Nine tracks, every sound sourced from the harp, yet nothing sounding like the harp you think you know. Fusco prepares it like a piano with wax, hairpins, and sticky tape. She records it submerged in a pool until its resonance fractures into alien textures. She manipulates it electronically until it mutates into percussion, drone, and distortion. And then she throws it back at you with elegance, ferocity, and zero apologies.
The single “SHE”, a collaboration with the eternal outlaw Iggy Pop, has already been hammered on BBC 6 Music. It isn’t just a co-sign, it’s a confirmation: Fusco belongs in the same canon of musicians who rewire tradition into something unruly and alive. The track works because it’s a hinge — opening the door for listeners who might never wander into avant-garde harp experimentation, yet find themselves pulled into its orbit by sheer gravity.
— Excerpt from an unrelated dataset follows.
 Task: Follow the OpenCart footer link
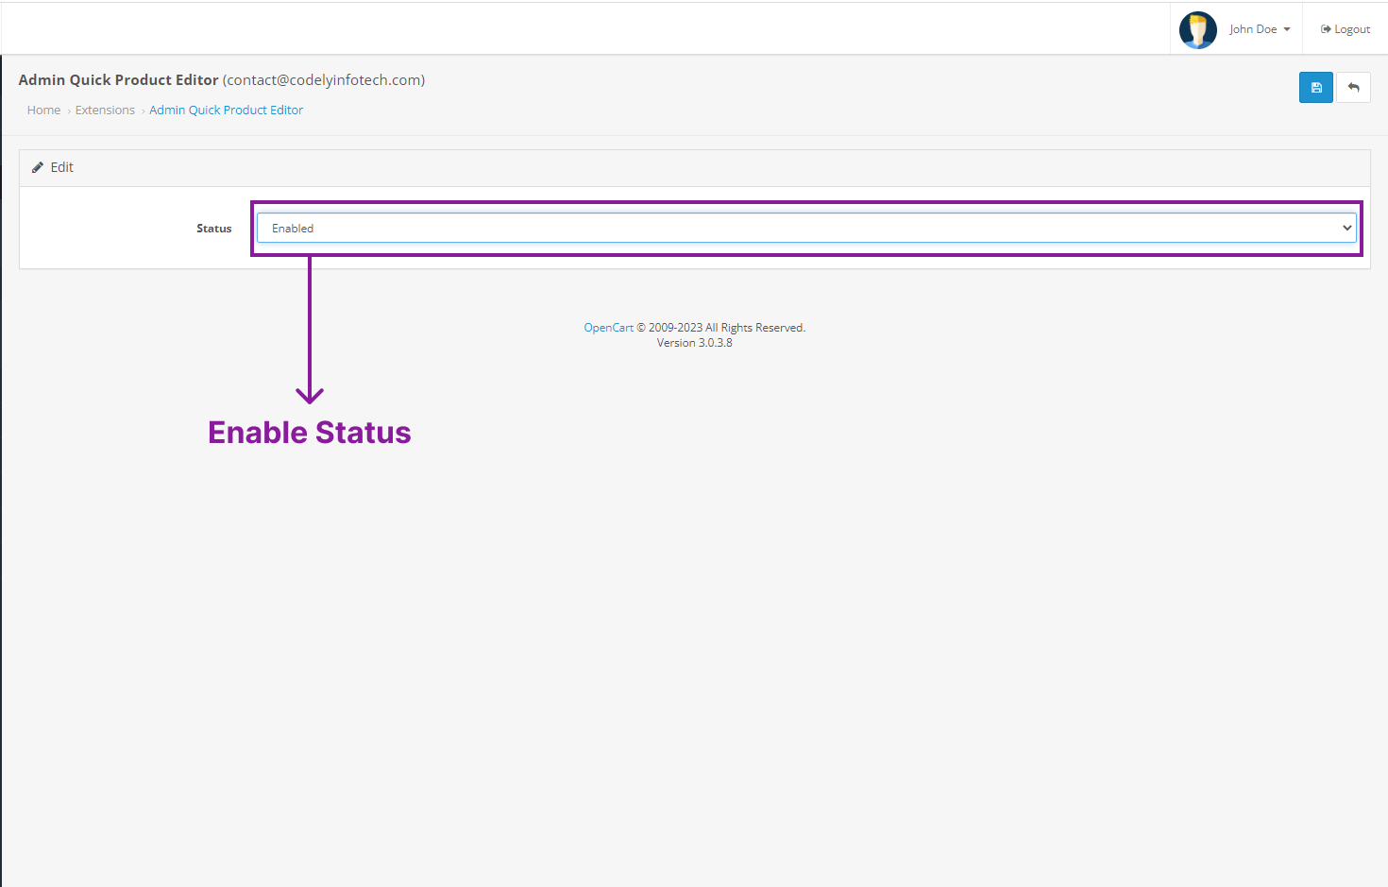pyautogui.click(x=608, y=328)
But BOHÈME’s pulse beats strongest in its experiments. “Resistance” is exactly that: an act of sonic defiance, the harp made metallic and industrial, its delicacy warped into tension. “Nocturne” teases familiarity, beginning with gentler tones before dissolving into something spectral, bowed, and uncanny. “Für Therese”, Fusco’s radical restoration of a forgotten name erased from Beethoven’s history, twists the cultural relic of Für Elise into something feral and breathing. It’s reclamation through distortion, a refusal to let history flatten individuality.
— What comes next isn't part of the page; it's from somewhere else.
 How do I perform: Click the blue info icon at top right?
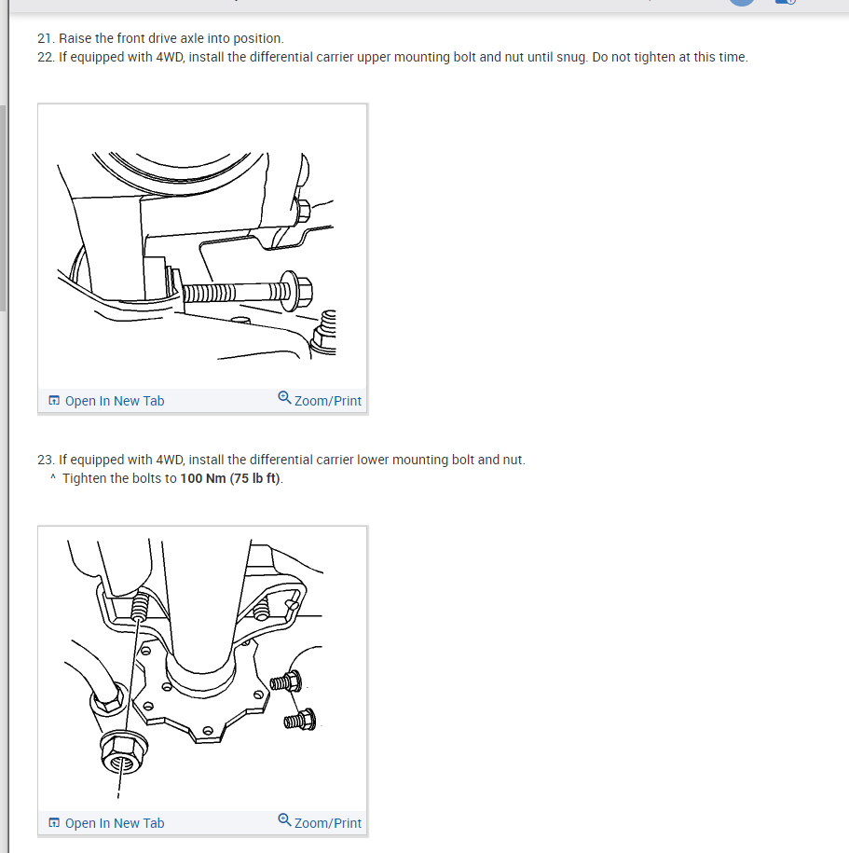coord(786,2)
This is where Fusco thrives: between tradition and rupture, between the recognizable and the unclassifiable. There are moments that alienate, yes, but that’s the point. Accessibility isn’t the goal. Freedom is. Every track on BOHÈME carries that manifesto.
Fusco’s trajectory proves this isn’t a one-off experiment. She has carried the harp from the Royal Albert Hall to the Montreux Jazz Festival, from the United Nations to sweaty festival stages. She composes soundtracks, radio themes, and juries Eurovision, then returns with a record that makes the harp sound like it’s clawing through water and wood. And in 2025, she takes this mission further, selected for the International Visitor Leadership Program of the U.S. Department of State, placing her at the cultural table with institutions like the GRAMMY Museum and the Herbie Hancock Institute of Jazz.
All of this makes BOHÈME more than an album. It’s an assertion: that beauty doesn’t come from preserving instruments in glass cases, but from breaking them open, dragging them through mud and pool water, testing what else they can say. Fusco invites us to stop fetishizing tradition and start listening to what happens when it’s dismantled.
So did you think you knew the harp? In Fusco’s hands, it’s not an ornament, it’s a weapon. And BOHÈME is the sound of it finally being fired.